Exercise requirements:
1 > According to the text on violence against India's minorities, which judge was transferred from the Delhi High Court after rebuking the police during the February 2020 riots?
2 > Please continue the text on violence against India's minorities from where it stops.

=== Page text ===

Attack on minorities

Ever since the current government came into ruling in 2014, there was a sharp increase in violence against religious minorities. This got worse when the government was re-elected in 2019 followed by the passing of Citizenship (Amendment) Act, 2019, which, many critics felt that these laws had the potential to be used to control and discriminate against India's religious minorities, particularly the Muslim community.

In a report by the South Asia State of Minorities Report 2020, it declared India as a "dangerous and violent space for Muslim minorities" ever since the Citizenship (Amendment) Act, 2019 was passed. There was nation-wide protest held against the passing of CAA and NRC laws, where students protesting were beaten, detained and threatened against being part of these protests.

More than 50 Muslim deaths were reported in February, 2020 amid violent communal riots held in the state of Delhi. Justice S. Muralidhar was transferred from the Delhi High court when he rebuked the police for taking no action during the riots. In 2020 with the spread of Covid-19 cases there was a big propaganda shared by the print and electronic media where the members of Tablighi Jamaat were vilified and Muslims all over the country were scapegoated and blamed for the spread of the virus.

According to a report by UK-based Minority Rights Group International indicate that minority groups in India are increasingly encountering hate crimes, such as lynching, threats, attacks on places of worship and forced conversion.

Caste-based violence

The historically marginalized community of the Scheduled Castes and Scheduled Tribes is subjected to a plenty of problems such as prejudice, poverty, violence, discrimination etc.

=== Dataset content ===

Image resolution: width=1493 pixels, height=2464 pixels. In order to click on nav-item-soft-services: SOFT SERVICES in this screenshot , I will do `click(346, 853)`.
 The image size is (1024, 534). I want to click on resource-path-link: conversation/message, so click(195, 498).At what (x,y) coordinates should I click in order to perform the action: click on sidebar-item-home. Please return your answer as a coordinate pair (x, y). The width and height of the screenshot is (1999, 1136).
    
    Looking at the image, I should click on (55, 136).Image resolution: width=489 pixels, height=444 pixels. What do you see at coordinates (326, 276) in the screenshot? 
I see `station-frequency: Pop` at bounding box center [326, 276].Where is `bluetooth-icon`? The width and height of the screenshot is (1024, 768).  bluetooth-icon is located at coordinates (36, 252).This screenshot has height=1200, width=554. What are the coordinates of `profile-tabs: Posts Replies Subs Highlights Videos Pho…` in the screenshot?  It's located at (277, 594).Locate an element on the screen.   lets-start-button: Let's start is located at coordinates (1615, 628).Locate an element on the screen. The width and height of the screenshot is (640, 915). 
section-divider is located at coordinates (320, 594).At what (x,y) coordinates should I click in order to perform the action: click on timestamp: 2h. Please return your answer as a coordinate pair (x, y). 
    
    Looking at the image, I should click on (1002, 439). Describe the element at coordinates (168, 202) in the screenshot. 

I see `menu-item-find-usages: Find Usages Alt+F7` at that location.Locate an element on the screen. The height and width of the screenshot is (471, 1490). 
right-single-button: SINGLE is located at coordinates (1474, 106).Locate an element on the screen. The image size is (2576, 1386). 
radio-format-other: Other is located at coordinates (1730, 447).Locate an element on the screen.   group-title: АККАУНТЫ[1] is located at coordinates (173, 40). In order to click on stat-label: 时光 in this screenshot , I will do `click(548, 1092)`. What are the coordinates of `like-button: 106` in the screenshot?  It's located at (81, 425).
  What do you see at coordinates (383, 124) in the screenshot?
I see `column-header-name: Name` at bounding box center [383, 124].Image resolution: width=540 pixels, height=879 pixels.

===

Set of answers:
1 > Justice S. Muralidhar.

2 >
According to the Annual Crime in India Report 2019 published by the National Crimes Records Bureau, a crime against Schedule Castes and Schedule Tribe has been recorded an increase of over 7% and 26% respectively in the year 2019. The same report also produced that; 88 rape cases are recorded every day in India.5

In June, 2020 a hashtag Dalitlivesmatter trended on Twitter for days discussing how the justice system was constantly failing survivors of caste-based violence. Following the rape and death of 19-year-old Dalit women in a district of Uttar Pradesh, the police officials without the permission and knowledge of the family 'cremated' the victim's body, several questions and backlash were raised on the issue of alarmingly increasing violence against the Dalit community.

What obstructs the marginalized community from getting justice is that, more than often, atrocities are not reported by the mainstream media. On June 6, 2020 a 17-year-old Dalit boy was shot dead by four upper caste men for visiting a temple in Uttar Pradesh. This incident did not make it to the mainstream media houses until people on social media expressed outrage.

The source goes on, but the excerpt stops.